Now the federal government may hit Ohio with a financial penalty of $136 million — to be subtracted from federal aid — for not having enough recipients on the path to taking care of themselves.
The feds’ point is not basically that welfare recipients aren’t finding jobs. It is not that the three-year limit on getting benefits is being exceeded. It’s that the state and counties aren’t ensuring that 50 percent of recipients are either in some sort of job while receiving benefits or in job training, or in some other way preparing for self-sufficiency.
The statewide average is more like 25 percent.
Counties complain they don’t have the money to meet the goals, and that placing aid recipients into jobs simultaneously has become harder. The Great Recession is at work, increasing the number of people out of work while hurting budgets.
And yet Ohio is one of only three states that failed to meet the federal requirements for three consecutive years, according to federal figures reported by The Columbus Dispatch. The others were California and Maine.
Everybody knows about California’s extraordinary budget problems. But the feds have a right to ask what’s special about Ohio.
The economy does not seem to be the entire answer. The state failed to meet the standard even in 2007 and 2008, before the recession really hit.
The feds are talking more about effort and focus than anything. And the official position of the Ohio Department of Job and Family Services is that the state and counties have to get better at administering welfare reform.
Nobody will be surprised to learn that the Kasich administration is not saying that the problem is that the counties don’t get enough money.
A department spokesman says the numbers of people in the right tracks have been improving since December; but they’re still in the neighborhood of 25 percent.

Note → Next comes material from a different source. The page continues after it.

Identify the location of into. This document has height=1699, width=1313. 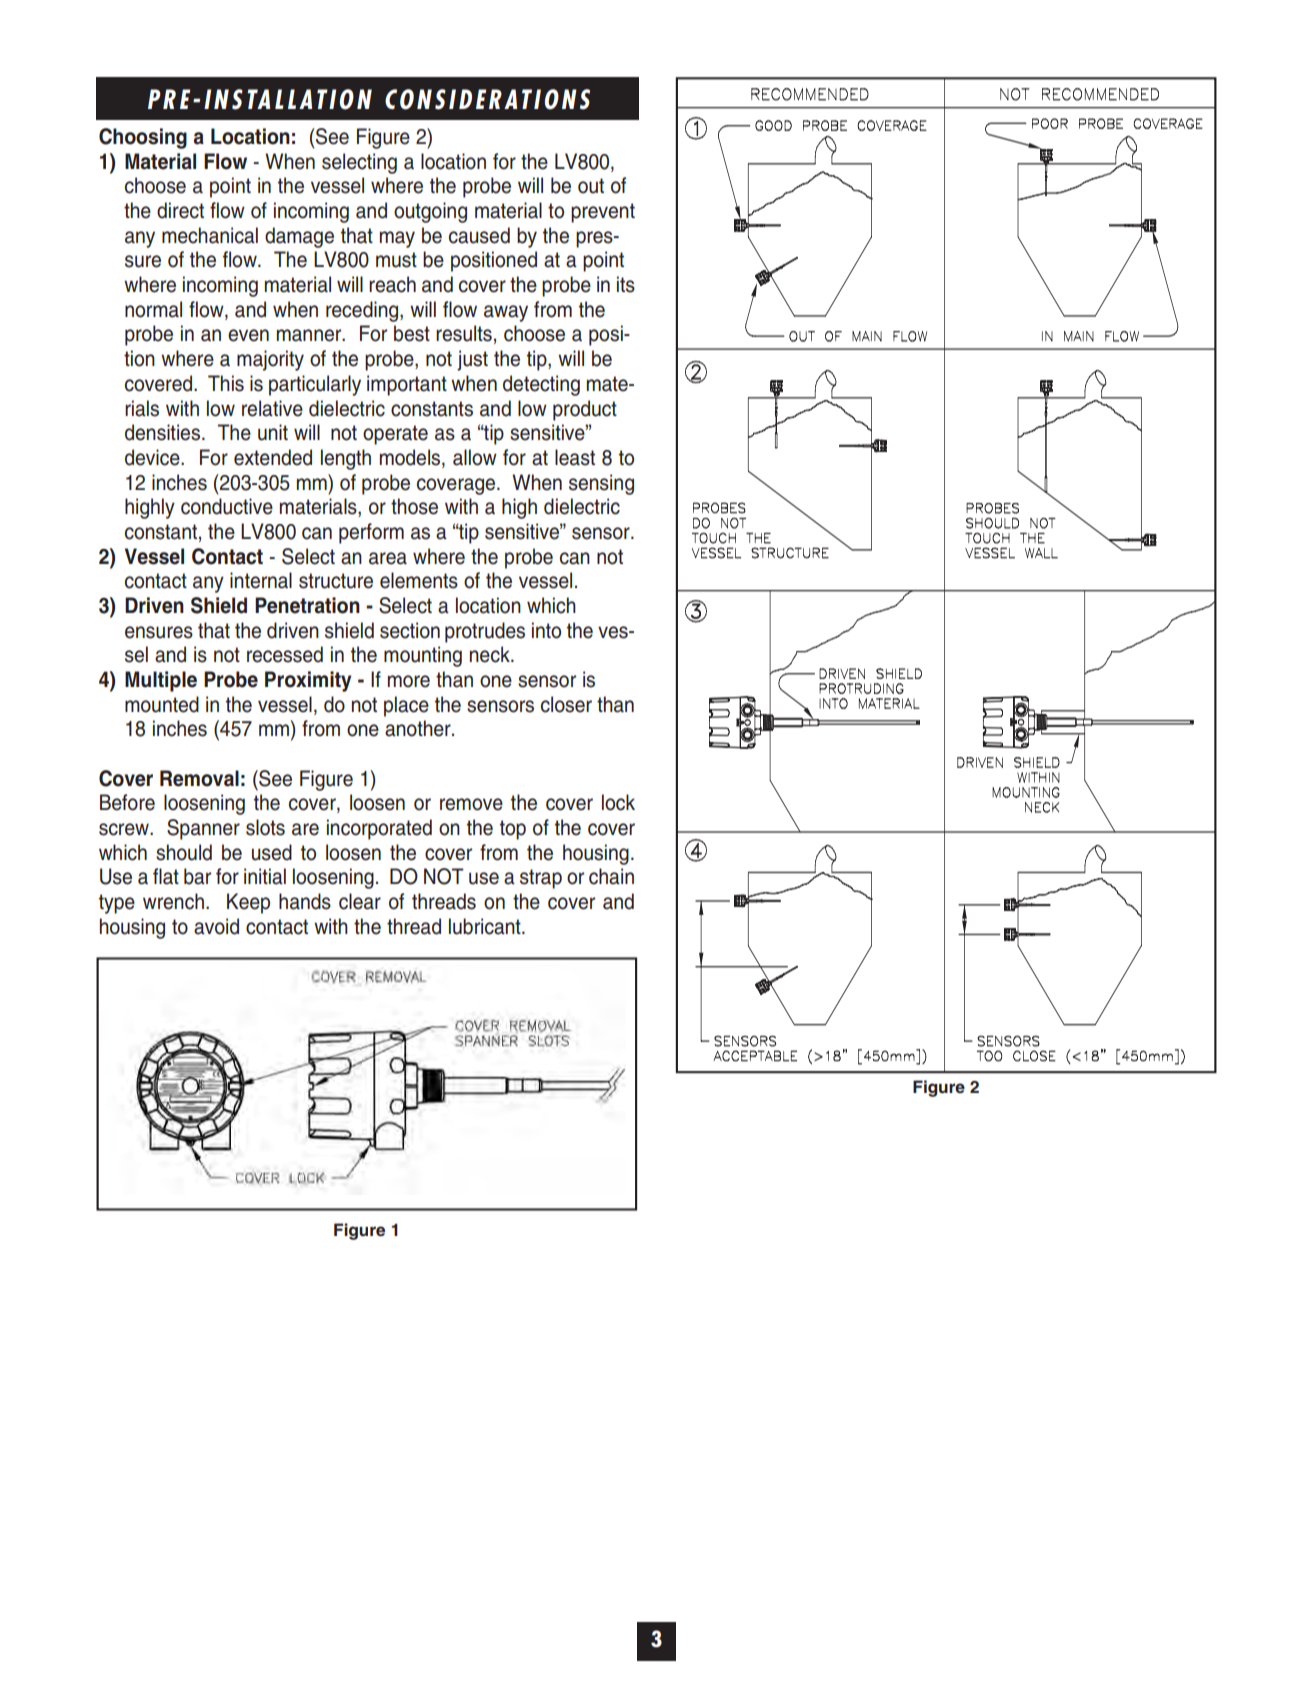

By all accounts, much is wrong. Said Joel Potts, executive director of the Ohio Job and Family Services Directors Association, “People can come on the system and go off without getting any assistance finding a job or stabilizing their lives.”
Given that reality, some say that welfare reform is simply a failure. But is this failure of reform or simply a rejection of it?
Welfare departments should not be reduced to the old function of simply getting distressed people from day to day. And the punitive aspect of welfare reform — the limit on benefits — should not be the only aspect of the changes to survive.
Ohio and Washington need to figure out why Ohio hasn’t kept to the plan if other places have.